Serial.print(F(“Connecting to “));
Serial.print(apn);
if (!modem.gprsConnect(apn, user, pass))
{
Serial.println(” fail”);
delay(1000);
return;
}
Serial.println(” OK”);

http_client.connect(FIREBASE_HOST, SSL_PORT);

while (true) {
if (!http_client.connected())
{
Serial.println();
http_client.stop();// Shutdown
Serial.println(“HTTP not connect”);
break;
}
else
{
dht_loop();
}

}

}



void PostToFirebase(const char* method, const String & path , const String & data, HttpClient* http)
{
String response;
int statusCode = 0;
http->connectionKeepAlive(); // Currently, this is needed for HTTPS

String url;
if (path[0] != ‘/’)
{
url = “/”;
}
url += path + “.json”;
url += “?auth=” + FIREBASE_AUTH;
Serial.print(“POST:”);
Serial.println(url);
Serial.print(“Data:”);
Serial.println(data);

String contentType = “application/json”;
http->put(url, contentType, data);

statusCode = http->responseStatusCode();
Serial.print(“Status code: “);
Serial.println(statusCode);
response = http->responseBody();
Serial.print(“Response: “);
Serial.println(response);

if (!http->connected())
{
Serial.println();
http->stop();// Shutdown
Serial.println(“HTTP POST disconnected”);
}

}

void dht_loop()
{
String h = String(dht.readHumidity(), 2);
String t = String(dht.readTemperature(), 2);
delay(100);

Serial.print(“Temperature = “);
Serial.print(t);
Serial.println(” °C”);
Serial.print(“Humidity = “);
Serial.print(h);
Serial.println(” %”);

String Data = “{“;
Data += “\”temp\”:” + t + “,”;

Data += “\”humid\”:” + h + “”;
Data += “}”;

PostToFirebase(“PATCH”, FIREBASE_PATH, Data, &http_client);


}

Test/Results

The Nodemcu will connect to the WiFi network after uploading the code. The serial monitor will now display the temperature and humidity readings.

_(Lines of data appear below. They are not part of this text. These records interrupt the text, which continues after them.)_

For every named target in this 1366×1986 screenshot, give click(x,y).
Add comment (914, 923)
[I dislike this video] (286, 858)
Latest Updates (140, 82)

Google Firebase GSM Arduino

The data is transferred to Google Firebase Database when the temperature and humidity data are presented on Serial Monitor at the same time. Simply open the Google Firebase console window and see the data’s real-time input.

Conclusion

Hope this blog helps you to understand how to use GSM & Arduino Communication with Firebase or Thingspeak. We, MATHA ELECTRONICS  will come back with more informative blogs.